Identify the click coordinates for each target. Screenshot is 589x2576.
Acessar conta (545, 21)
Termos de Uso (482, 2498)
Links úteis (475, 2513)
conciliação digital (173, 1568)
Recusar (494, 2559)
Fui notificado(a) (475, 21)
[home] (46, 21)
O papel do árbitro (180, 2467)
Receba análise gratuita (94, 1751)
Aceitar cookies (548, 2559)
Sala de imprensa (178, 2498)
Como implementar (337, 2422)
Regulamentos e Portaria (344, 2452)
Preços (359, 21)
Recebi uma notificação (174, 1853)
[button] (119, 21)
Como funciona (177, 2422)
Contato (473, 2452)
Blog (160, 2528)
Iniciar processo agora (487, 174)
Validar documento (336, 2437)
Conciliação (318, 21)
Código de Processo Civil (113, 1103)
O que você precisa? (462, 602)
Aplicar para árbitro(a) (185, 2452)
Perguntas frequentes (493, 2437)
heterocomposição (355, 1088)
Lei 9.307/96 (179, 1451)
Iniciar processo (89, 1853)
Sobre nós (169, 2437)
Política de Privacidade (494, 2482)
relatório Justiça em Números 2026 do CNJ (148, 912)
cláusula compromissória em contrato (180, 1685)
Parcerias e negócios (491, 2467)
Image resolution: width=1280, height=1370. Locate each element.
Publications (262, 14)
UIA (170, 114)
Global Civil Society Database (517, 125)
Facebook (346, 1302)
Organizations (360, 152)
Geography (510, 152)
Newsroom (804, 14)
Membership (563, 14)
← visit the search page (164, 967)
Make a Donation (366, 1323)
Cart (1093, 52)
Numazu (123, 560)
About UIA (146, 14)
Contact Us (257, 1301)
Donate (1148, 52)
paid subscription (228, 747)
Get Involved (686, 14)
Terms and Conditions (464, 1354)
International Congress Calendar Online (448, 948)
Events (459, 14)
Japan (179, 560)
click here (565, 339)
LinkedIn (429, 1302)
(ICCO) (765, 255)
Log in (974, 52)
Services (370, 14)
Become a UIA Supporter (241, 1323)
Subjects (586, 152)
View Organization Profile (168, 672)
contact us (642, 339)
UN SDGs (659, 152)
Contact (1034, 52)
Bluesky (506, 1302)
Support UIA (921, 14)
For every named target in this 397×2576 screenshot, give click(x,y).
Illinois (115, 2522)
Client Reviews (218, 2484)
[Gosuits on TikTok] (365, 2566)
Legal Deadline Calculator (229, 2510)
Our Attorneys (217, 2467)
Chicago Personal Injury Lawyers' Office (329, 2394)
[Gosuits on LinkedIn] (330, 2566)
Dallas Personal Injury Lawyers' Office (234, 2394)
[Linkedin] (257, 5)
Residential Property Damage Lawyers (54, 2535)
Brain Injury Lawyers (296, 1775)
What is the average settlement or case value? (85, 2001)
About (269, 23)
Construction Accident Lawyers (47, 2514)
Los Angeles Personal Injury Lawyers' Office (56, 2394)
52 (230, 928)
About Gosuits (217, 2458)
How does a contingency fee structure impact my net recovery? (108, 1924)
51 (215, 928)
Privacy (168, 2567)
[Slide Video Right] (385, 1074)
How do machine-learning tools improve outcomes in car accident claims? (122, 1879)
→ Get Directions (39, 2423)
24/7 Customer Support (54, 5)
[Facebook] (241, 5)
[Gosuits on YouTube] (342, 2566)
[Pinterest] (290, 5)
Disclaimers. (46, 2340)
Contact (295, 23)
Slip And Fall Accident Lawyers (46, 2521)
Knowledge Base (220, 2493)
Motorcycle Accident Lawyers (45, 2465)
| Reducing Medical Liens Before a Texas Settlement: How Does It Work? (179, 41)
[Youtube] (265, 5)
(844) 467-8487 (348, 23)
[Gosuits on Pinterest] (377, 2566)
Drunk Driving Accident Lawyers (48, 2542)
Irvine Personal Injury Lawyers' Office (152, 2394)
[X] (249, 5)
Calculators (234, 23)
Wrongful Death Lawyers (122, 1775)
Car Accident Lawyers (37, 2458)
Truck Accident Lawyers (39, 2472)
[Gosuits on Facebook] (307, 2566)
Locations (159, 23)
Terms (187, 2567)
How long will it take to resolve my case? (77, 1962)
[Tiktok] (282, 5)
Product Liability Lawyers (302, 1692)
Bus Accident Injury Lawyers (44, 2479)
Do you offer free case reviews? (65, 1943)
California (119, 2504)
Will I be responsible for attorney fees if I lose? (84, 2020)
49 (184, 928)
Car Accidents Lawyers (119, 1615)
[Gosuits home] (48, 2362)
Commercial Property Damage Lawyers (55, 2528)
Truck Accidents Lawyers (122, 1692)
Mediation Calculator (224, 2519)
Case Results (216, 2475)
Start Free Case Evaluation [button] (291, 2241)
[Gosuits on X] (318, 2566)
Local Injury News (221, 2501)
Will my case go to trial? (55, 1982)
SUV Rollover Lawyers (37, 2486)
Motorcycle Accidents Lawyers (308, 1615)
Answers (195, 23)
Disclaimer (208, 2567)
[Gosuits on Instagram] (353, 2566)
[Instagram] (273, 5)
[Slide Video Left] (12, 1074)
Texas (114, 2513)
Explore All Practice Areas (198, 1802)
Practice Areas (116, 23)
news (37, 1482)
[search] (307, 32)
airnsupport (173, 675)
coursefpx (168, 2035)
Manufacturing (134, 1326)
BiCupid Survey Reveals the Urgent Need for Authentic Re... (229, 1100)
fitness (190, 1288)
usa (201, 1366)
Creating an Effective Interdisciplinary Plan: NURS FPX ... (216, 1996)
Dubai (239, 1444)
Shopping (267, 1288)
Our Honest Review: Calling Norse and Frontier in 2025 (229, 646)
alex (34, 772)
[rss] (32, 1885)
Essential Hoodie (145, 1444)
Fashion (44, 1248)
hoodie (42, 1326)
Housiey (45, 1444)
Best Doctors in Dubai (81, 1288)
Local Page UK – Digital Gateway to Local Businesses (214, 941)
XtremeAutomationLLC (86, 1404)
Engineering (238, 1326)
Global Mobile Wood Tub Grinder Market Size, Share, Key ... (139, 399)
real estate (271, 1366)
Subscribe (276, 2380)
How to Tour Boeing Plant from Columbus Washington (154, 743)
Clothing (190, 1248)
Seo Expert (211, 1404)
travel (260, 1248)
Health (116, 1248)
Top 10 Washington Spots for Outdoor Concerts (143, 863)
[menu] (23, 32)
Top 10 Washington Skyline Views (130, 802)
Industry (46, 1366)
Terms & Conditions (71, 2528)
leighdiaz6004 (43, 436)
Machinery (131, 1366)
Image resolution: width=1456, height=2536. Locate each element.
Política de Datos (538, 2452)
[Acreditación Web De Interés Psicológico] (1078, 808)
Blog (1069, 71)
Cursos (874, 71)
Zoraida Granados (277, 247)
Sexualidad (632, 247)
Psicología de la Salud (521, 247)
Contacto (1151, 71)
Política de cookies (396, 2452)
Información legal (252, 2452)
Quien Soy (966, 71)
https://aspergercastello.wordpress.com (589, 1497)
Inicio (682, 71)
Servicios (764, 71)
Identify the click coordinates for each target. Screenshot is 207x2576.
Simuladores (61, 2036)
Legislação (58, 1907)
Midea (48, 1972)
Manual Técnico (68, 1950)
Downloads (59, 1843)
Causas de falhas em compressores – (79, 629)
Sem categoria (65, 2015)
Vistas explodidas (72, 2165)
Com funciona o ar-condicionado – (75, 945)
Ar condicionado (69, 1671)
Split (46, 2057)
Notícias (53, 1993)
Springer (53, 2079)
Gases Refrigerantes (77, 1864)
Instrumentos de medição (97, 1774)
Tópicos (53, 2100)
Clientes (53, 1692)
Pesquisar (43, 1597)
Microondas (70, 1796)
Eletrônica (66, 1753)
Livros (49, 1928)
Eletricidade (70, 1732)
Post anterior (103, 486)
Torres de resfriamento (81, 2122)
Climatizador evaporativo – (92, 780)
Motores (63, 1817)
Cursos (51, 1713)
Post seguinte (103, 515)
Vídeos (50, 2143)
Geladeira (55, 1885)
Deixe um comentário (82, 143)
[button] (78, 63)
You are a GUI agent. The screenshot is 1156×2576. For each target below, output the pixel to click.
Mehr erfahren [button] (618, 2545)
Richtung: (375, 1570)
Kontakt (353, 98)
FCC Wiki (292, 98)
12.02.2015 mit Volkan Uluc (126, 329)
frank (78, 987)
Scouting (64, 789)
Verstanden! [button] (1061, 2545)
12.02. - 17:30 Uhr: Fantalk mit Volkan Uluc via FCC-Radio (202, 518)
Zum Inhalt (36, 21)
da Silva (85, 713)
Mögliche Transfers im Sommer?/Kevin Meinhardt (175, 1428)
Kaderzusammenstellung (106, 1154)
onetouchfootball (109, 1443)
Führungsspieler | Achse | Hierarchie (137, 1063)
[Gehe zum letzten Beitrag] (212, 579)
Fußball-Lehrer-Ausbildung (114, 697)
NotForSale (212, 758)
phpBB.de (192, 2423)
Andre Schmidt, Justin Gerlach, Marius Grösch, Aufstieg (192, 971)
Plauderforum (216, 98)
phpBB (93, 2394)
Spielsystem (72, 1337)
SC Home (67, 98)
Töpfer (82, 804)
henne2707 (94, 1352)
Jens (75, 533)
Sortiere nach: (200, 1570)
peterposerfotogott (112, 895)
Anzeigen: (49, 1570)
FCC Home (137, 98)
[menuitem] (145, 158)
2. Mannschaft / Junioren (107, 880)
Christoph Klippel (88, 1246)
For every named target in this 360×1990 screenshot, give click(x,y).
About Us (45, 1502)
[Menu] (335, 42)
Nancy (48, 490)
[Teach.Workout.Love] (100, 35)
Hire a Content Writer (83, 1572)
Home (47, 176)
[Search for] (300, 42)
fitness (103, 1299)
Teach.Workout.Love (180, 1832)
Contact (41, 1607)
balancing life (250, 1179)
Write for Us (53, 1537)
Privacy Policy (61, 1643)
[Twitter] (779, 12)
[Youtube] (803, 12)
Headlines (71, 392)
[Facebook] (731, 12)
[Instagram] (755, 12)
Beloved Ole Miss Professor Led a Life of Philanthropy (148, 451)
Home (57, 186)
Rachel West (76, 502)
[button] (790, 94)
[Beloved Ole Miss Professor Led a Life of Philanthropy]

Gestellte Aufgabe: Gib die Zeilen der Auflistung von der Zeile mit „Spielsystem (72, 1337)“ bis einschließlich zum Ende der Auflistung erneut wieder. Ersetze darin „Headlines“ durch „Top Stories“ und lass alles andere unverändert.

Ergebnis der Übung:
Spielsystem (72, 1337)
SC Home (67, 98)
Töpfer (82, 804)
henne2707 (94, 1352)
Jens (75, 533)
Sortiere nach: (200, 1570)
peterposerfotogott (112, 895)
Anzeigen: (49, 1570)
FCC Home (137, 98)
[menuitem] (145, 158)
2. Mannschaft / Junioren (107, 880)
Christoph Klippel (88, 1246)
For every named target in this 360×1990 screenshot, give click(x,y).
About Us (45, 1502)
[Menu] (335, 42)
Nancy (48, 490)
[Teach.Workout.Love] (100, 35)
Hire a Content Writer (83, 1572)
Home (47, 176)
[Search for] (300, 42)
fitness (103, 1299)
Teach.Workout.Love (180, 1832)
Contact (41, 1607)
balancing life (250, 1179)
Write for Us (53, 1537)
Privacy Policy (61, 1643)
[Twitter] (779, 12)
[Youtube] (803, 12)
Top Stories (71, 392)
[Facebook] (731, 12)
[Instagram] (755, 12)
Beloved Ole Miss Professor Led a Life of Philanthropy (148, 451)
Home (57, 186)
Rachel West (76, 502)
[button] (790, 94)
[Beloved Ole Miss Professor Led a Life of Philanthropy]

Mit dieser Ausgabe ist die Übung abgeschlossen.